- Problem details: Output only how many lines below contain "všetky".

- Material supplied:
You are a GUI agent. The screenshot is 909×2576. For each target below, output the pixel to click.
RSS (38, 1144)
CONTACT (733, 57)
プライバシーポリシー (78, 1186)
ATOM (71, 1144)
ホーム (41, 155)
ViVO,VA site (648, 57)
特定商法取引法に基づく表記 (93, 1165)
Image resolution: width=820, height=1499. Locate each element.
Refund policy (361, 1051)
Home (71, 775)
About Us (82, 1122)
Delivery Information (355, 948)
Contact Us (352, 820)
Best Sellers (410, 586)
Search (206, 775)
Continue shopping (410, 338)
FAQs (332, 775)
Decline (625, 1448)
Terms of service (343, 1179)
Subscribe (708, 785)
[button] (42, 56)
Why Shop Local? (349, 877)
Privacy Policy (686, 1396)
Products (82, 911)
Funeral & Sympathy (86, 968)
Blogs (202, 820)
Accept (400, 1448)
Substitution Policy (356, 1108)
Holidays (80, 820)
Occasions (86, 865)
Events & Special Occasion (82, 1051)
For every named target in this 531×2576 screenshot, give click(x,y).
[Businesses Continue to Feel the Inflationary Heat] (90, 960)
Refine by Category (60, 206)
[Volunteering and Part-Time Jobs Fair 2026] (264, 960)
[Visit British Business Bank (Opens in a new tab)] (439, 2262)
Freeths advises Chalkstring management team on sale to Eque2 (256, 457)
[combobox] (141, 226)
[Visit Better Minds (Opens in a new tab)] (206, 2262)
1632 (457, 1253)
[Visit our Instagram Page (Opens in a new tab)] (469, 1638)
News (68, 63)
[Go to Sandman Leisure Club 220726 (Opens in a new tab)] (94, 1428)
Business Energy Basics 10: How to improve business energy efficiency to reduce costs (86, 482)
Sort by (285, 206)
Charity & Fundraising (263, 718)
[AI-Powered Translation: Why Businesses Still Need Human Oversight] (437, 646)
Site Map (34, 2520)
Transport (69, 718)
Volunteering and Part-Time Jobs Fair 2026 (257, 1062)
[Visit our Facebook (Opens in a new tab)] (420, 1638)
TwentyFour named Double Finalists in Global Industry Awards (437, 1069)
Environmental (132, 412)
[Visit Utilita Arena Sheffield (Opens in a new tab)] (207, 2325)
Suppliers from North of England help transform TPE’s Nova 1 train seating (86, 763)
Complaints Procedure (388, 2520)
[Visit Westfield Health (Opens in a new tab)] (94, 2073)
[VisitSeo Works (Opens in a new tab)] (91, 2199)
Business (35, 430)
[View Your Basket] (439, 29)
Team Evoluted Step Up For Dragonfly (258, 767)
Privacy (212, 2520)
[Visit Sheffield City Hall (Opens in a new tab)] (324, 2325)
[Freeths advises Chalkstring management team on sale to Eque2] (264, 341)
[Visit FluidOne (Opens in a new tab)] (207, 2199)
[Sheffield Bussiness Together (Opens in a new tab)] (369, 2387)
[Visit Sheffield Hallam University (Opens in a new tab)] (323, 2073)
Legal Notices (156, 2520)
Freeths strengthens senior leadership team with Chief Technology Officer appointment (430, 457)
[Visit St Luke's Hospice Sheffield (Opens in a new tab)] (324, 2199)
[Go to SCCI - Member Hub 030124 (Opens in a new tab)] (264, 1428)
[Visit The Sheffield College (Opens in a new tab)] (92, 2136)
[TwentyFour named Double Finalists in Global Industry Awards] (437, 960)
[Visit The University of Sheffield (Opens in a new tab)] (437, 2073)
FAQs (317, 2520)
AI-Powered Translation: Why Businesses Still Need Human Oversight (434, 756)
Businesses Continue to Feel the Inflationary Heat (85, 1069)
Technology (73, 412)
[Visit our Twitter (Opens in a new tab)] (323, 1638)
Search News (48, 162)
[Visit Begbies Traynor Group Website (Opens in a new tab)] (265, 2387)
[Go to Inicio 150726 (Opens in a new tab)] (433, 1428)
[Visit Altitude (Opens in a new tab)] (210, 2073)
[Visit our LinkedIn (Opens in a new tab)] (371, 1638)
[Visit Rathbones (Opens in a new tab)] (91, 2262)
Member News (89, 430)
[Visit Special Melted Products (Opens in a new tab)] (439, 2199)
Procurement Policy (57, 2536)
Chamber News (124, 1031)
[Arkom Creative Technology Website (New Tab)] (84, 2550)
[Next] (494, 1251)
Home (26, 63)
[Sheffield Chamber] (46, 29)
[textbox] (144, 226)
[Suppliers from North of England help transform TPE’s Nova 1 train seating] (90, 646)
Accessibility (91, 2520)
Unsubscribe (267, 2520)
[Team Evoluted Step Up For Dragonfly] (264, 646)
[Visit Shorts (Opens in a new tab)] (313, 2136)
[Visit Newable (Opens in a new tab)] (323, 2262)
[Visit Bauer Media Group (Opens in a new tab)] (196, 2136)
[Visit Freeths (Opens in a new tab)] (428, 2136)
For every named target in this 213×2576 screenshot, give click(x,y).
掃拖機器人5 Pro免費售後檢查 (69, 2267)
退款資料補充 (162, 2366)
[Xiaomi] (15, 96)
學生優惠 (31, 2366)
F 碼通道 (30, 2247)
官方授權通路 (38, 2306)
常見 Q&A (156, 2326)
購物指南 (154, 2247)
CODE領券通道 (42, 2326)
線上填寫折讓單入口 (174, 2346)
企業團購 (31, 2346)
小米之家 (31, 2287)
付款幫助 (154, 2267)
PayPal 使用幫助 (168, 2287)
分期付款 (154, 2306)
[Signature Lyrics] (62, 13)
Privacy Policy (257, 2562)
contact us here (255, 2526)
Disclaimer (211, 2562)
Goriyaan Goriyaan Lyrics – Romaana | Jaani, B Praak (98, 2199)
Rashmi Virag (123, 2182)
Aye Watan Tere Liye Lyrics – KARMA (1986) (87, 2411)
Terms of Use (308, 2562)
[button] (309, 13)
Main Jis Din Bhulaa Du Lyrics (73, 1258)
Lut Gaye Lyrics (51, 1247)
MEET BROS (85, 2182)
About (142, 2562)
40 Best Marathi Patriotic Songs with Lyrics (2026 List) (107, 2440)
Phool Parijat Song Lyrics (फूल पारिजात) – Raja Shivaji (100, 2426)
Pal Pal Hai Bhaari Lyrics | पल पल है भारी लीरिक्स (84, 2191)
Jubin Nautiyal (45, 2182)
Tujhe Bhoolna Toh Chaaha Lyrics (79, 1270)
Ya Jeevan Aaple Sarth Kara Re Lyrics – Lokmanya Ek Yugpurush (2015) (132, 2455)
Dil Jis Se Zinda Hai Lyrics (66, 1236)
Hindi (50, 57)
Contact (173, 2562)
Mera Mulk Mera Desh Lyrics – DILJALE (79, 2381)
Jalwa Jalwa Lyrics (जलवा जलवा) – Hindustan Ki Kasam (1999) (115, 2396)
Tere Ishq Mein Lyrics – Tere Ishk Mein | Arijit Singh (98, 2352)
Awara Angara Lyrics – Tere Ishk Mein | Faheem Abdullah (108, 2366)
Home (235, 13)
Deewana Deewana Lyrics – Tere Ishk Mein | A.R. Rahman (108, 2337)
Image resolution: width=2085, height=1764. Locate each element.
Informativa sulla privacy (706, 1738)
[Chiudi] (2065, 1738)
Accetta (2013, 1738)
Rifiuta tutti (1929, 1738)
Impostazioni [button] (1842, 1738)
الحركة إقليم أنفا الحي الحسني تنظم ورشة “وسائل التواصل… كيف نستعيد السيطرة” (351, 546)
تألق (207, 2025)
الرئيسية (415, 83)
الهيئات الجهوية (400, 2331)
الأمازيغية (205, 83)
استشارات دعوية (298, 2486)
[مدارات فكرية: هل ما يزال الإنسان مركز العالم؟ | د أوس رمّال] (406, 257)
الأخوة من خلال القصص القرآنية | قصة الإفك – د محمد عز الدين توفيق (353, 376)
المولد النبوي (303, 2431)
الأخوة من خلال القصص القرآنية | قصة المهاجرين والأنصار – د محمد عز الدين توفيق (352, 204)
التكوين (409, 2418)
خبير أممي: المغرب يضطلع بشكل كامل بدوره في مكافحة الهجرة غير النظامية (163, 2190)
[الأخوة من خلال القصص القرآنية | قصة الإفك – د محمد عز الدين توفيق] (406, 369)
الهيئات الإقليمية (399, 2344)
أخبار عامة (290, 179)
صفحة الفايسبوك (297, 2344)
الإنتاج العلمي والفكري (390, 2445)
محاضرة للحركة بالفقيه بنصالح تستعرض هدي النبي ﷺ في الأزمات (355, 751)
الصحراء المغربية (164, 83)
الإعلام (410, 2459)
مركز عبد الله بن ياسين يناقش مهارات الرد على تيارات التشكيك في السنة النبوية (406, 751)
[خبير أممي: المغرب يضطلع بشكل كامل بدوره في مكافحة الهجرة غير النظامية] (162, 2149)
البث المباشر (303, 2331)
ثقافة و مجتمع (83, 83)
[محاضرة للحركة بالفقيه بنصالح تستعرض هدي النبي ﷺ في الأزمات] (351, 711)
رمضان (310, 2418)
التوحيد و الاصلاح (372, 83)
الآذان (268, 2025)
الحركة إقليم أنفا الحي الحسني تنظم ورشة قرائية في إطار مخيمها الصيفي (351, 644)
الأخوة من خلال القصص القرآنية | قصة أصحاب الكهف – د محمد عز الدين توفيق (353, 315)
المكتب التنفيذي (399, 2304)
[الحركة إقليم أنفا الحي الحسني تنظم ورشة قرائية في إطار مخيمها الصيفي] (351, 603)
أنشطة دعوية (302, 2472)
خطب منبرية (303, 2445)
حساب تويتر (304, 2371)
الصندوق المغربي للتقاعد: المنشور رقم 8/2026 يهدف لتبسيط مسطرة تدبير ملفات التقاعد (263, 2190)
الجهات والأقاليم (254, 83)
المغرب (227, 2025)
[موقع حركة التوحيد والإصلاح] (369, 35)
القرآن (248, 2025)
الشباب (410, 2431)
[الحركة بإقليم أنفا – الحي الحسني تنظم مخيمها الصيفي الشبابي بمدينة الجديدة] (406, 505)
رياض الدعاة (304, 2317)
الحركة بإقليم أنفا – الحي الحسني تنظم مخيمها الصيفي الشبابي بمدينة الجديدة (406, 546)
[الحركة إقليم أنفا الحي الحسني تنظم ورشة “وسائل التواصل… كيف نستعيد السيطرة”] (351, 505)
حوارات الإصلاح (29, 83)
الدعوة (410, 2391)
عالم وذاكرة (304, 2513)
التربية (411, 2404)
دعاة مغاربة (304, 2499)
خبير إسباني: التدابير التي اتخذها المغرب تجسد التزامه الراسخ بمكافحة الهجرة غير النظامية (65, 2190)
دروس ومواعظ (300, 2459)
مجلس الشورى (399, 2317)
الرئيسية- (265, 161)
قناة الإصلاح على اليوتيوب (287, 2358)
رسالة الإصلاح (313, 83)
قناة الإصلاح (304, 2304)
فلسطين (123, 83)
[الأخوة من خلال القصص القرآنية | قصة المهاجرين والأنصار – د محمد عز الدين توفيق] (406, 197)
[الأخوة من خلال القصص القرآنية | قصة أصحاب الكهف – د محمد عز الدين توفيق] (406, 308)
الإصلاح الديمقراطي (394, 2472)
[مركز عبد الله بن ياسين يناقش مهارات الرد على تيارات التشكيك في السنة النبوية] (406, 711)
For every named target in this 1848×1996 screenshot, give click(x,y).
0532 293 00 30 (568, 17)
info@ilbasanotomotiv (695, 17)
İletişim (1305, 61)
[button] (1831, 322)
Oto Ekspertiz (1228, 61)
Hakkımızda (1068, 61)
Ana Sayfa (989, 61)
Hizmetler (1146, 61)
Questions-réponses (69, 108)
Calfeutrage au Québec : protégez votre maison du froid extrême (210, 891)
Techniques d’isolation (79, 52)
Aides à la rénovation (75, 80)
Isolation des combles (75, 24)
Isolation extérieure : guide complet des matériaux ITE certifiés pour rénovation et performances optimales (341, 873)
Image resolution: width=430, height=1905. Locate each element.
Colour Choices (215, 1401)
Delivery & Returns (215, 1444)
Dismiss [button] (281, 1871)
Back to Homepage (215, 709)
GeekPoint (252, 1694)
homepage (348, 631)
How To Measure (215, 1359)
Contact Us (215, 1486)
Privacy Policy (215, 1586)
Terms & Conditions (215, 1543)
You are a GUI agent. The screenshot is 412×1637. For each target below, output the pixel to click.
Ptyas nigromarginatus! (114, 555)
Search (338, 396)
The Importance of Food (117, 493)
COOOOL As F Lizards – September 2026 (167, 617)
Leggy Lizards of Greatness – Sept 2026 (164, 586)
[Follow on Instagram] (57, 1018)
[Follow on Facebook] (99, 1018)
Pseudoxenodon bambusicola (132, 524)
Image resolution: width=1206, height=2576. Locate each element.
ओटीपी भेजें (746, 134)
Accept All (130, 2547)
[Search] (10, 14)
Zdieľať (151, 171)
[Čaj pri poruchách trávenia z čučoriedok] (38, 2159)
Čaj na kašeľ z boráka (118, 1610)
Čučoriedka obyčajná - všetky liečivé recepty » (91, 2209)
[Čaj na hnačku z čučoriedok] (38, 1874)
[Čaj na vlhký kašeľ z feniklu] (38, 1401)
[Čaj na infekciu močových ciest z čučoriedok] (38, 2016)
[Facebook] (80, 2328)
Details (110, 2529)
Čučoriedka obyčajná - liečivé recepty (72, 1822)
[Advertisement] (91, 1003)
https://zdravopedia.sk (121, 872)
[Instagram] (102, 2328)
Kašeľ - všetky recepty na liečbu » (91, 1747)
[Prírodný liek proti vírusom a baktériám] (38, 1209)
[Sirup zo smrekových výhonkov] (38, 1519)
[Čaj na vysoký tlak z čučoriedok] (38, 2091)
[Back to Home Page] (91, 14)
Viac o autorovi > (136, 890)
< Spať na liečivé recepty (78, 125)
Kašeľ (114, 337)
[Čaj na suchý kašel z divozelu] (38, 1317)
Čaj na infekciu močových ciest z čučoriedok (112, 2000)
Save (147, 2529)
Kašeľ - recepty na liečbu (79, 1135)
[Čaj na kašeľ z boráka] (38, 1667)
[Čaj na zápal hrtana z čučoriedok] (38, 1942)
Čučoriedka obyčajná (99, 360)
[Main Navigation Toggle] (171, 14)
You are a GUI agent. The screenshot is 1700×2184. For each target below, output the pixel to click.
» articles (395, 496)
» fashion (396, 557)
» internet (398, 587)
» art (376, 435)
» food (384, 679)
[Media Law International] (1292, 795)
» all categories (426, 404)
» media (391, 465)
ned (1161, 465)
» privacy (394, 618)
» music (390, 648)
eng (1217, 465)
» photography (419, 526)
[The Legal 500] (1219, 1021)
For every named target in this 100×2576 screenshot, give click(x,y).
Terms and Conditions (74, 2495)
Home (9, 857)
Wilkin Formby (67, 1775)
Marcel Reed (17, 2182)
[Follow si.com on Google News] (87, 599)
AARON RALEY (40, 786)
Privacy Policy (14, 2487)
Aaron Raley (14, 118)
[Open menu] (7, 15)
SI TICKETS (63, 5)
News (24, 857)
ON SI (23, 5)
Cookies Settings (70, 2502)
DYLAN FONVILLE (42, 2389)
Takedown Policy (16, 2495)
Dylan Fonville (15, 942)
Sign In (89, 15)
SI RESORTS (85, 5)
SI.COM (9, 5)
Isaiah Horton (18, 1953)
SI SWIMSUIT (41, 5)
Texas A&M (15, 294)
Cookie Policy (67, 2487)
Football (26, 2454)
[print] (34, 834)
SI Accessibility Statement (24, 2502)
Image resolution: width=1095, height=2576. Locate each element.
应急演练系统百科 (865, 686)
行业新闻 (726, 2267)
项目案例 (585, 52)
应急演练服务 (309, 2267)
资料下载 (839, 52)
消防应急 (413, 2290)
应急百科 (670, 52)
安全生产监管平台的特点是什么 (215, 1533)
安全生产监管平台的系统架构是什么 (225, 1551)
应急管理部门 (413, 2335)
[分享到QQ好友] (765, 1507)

- Problem solution: 2